We made trade deals that favor the financial sector at cost to industrial labor. Donald Trump comes along and declares that he will fix that with tariffs. Fixing a bad trade deal damages farmers. We fix that by subsidizing farmers at the cost of the next generation of taxpayers.
A funny thing about these consequences, they are often difficult to perceive even after occurring. The level of perception does not always depend on the intensity or degree of the consequence.

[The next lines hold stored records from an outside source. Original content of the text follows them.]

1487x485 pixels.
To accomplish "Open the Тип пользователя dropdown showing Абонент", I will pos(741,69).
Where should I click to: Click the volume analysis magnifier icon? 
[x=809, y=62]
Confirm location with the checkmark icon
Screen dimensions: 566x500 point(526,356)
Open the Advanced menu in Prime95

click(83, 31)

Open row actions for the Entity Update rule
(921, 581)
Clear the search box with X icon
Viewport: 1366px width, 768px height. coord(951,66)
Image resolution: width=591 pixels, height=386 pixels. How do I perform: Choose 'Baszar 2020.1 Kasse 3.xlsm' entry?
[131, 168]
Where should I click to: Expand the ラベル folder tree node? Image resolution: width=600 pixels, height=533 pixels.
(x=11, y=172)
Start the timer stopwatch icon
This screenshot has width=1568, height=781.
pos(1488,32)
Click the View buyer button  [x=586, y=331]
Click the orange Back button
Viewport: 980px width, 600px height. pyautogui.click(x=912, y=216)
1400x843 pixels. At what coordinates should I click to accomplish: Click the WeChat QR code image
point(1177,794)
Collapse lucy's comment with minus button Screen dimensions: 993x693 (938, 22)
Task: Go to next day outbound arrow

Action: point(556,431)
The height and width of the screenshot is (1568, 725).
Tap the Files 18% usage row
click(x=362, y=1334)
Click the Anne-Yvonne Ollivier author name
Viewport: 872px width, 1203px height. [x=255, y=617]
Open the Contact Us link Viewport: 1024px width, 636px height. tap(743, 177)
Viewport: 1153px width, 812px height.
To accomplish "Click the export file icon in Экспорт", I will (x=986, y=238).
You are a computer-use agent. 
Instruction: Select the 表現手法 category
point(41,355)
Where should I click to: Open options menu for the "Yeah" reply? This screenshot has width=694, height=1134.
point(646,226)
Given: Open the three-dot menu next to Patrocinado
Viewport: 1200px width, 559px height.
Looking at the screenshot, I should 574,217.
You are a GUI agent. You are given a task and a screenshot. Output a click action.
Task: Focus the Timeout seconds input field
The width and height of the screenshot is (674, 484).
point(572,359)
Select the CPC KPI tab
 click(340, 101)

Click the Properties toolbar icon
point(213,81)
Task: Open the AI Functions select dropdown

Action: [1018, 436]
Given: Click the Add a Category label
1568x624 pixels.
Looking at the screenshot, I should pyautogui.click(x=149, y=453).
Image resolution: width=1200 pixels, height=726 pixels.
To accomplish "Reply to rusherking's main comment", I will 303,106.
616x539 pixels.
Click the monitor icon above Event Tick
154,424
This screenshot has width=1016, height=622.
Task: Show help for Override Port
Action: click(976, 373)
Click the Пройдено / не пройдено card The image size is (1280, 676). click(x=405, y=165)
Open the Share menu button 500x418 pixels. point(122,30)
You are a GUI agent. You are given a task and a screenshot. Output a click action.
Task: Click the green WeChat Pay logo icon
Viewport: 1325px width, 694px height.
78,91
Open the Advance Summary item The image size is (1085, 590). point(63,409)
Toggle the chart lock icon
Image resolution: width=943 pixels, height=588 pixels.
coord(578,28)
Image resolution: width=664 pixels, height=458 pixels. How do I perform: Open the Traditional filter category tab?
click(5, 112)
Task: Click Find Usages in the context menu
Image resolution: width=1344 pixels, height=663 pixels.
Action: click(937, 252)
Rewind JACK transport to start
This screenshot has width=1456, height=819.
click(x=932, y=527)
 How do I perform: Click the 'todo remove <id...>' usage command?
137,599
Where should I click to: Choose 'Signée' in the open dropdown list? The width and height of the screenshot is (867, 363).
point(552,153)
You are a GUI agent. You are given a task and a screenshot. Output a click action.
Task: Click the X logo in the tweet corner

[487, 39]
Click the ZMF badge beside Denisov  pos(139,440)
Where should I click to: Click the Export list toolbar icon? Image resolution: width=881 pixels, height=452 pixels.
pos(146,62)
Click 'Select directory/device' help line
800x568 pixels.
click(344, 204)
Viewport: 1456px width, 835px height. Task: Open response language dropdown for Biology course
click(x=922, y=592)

For example, we have a national debt of nearly $23 trillion, however, the consequences might be foreseeable to a large minority but the actual debt, much less the consequences of that debt, are understood by very few. The consequences of our deficits, the accumulations of which constitute the debt, are perceived by even fewer. The perception of deficits is one step further removed from the perception of the debt.
Is it pain or the perception of pain which cause consequences to be perceived? In other words, the consequences of a staggering $22 trillion debt are probably more painful than the consequences of a trade policy which hurts our farmers, yet the perception of pain felt by our farmers has great immediate political consequences-the government acts promptly to remediate with $16 billion of subsidies.
The consequences of deficits and debt are often unperceived, for example, inflation generated debt ultimately taxes those of us who save but the pain is suffused and gradual and often unremarked so deficits are unrestrained and accumulate more debt every year.
Sometimes perceptions turn on values other than economic pain or gain. Sometimes questions of equity or, more precisely, racial justice overrule otherwise immutable laws of economics. So government policy required (and still does) the extension of risky credit to unworthy house buyers of color and the great recession is precipitated as that bubble bursts.
The perception of racial injustice caused the government to interfere in the marketplace, resulting in huge economic consequences for the whole economy, indeed for the world economy. The consequences, especially unemployment, included more than a recession which disproportionately damaged the very people of color whom the government sought to help with regulations about access to mortgages.
To relieve society of the unintended consequences of the mortgage credit bubble, virtually all governments of advanced economies around the world embarked on a program of "quantitative easing," to the tune of trillions of dollars to reflate the economy. This cure, and especially the way it was implemented, damaged the industrial wage earning class, (apologies for adopting Marxist lingo) but greatly benefited the asset holding class. Much of the pain which normally would have been felt by the industrial wage earning class who received no real wage increases would otherwise have been more broadly perceived if the consequences of trade policy had not permitted access to cheap industrial goods from China which mitigated and probably postponed the inflationary impact of quantitative easing.
The de-industrialization of the country as a result of trade policies deferred or mitigated its consequences by compensating the industrial working class with cheap Chinese consumer goods. The impact on the saving class, the middle class, was also thus mitigated, or more likely camouflaged and perhaps only postponed.
To relieve the industrial working class of the pain caused by trade policies, we now seek to change those trade policies with tariffs and new trade agreements which are likely to affect consumers, the holders of capital as well as farmers even as it benefits industrial workers with, presumably, more jobs even as it harms these very people by rendering consumer goods more expensive.
Speaking of farmers, a perceived political desire to minimize what in those days we called "global warming" led to regulations subsidizing biofuels. No doubt that perception melded neatly with a gain for a certain class, politicians who represented agricultural states. Even Donald Trump himself, the champion of deregulating, could not commit to ending corn subsidies before the Iowa caucuses. So the subsidies and the regulations march unvexed from Iowa caucus to Iowa caucus.
Actually, the one class that always benefits from the consequences of industrial policy is the political class -and that consequence is always anticipated.